We don’t usually think of the Roman Catholic Church as suffering from the kind of worship-wars which have so often disrupted Evangelical churches.  After all, the Pope and the Magisterium exercise a firm control, and the freedom of individual priests and local parishes is carefully circumscribed by innumerable detailed Canons. 

It was fascinating, then, to discover from Elio Guerriro’s recently translated biography of Pope Benedict XVI, that Romanism, too, has had its fair share of liturgical innovators; and as Archbishop of Munich, Prefect of the Sacred Congregation for the Doctrine of the Faith, and finally as Pope, Joseph Ratzinger was well placed, and well qualified, to evaluate their impact. 

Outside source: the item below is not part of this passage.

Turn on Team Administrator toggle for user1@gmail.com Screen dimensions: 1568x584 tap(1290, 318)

Originally a loyal supporter of the reforms proposed by the Second Vatican Council, Ratzinger quickly realised that, although the Council had introduced only minor changes, these had been sufficient to encourage a widespread impatience with all liturgical tradition; and what troubled him was strikingly similar to what was happening within Evangelicalism. There was, he noted, an exaggerated mania for change, a passion for arbitrary experimentation, a determination to adapt the Church’s worship to contemporary taste, and total indifference to the need to offer a theological basis for innovation. 

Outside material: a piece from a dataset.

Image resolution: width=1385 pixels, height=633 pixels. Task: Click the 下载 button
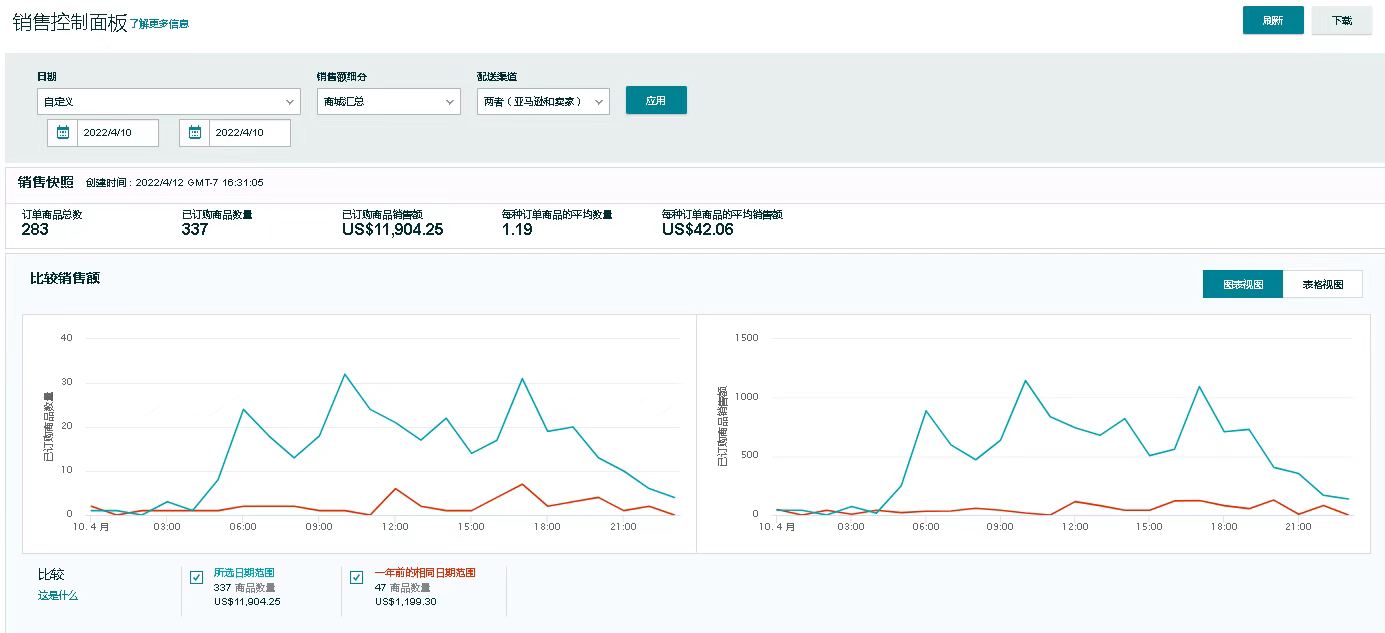tap(1341, 20)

But what struck me most was Ratzinger’s observation that the real victims of changes in the form and order of worship were ‘the simple people.’  He wasn’t referring to simpletons, but to people of the type of Zechariah (Lk. 1:67ff.), Anna (Lk. 2:36f.), Joseph and Mary: simple believers who steered a middle course between the Legalism of the Pharisees and the Liberalism of the Saducees, and who kept the faith of Israel alive during the decades of apostasy.  These were the people Jesus at one point described as ‘the poor in spirit’ and at another as the ‘weary and heavy laden’: those who, in contrast to the ‘wise and prudent,’ had received Jesus as the promised Messiah, and by doing so had shown that they were not governed by contemporary taste. 

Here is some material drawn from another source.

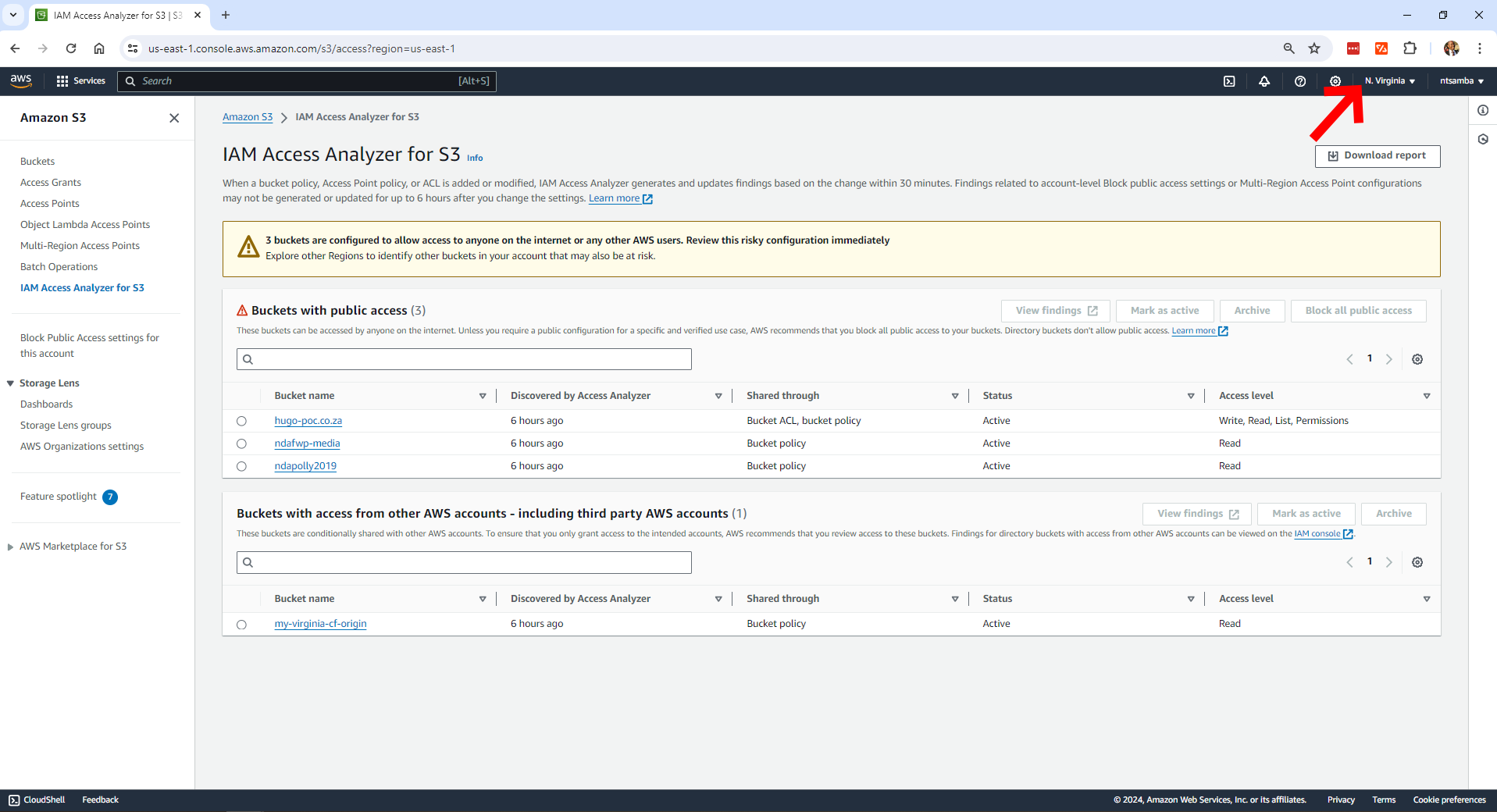Select the hugo-poc.co.za bucket radio button
Viewport: 1497px width, 812px height.
tap(241, 421)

Today they are represented by the people who for years have found comfort in the church, whose places at public worship were never empty, who supported her with their widow’s mites, and who attended to the multifarious tasks on which the life of every congregation depends. Above all, they are the people, who year after year, looked forward to Sunday worship as the highlight of the week, longing to hear the Scriptures explained, longing to join in the singing of familiar psalms and hymns, and longing to share in the Lord’s Supper reverently administered; and longing, too, for a day free of labour, when they could forget the ugliness and pressure of the daily workplace and sit meditatively in a place filled with simple beauty and precious association (like, ‘Where Bill Anderson used to sit’).  We speak, remember, of the simple people: not cool, and not woke, but sinners saved by grace.

These are the people, Ratzinger reminds us, who with sincere and humble hearts have entrusted themselves to the church’s care, and her primary responsibility is to nourish their faith till the day they die. But instead, he laments, many of them fall victim to an ‘avant-garde clergy’ whose primary concern is no longer to minister to the simple ones, but to adapt the church to changing times; and the problem is by no means confined to Romanism. 

I’m not going to descend to particulars.  ‘Avant-garde’ and ‘radical’ vary from tradition to tradition.  What would be radical in a Roman Catholic Church might not be radical in a Protestant one; and what might be avant-garde in the Free Church might not be avant-garde in a Baptist one.  But everyone who is pushing for liturgical change must ask himself the following questions:


  1. What is the theological reason for the change?
  2. What is the probable collateral damage?   For example, will an elder who has served the church for perhaps fifty years find himself the victim of constructive dismissal because he cannot support the changes?
  3. Can you control the revolution?  Once you sanction the use of instrumental accompaniment, are you prepared for drums?  Or an orchestra?
  4. Above all, what is the benefit to the ‘simple people’?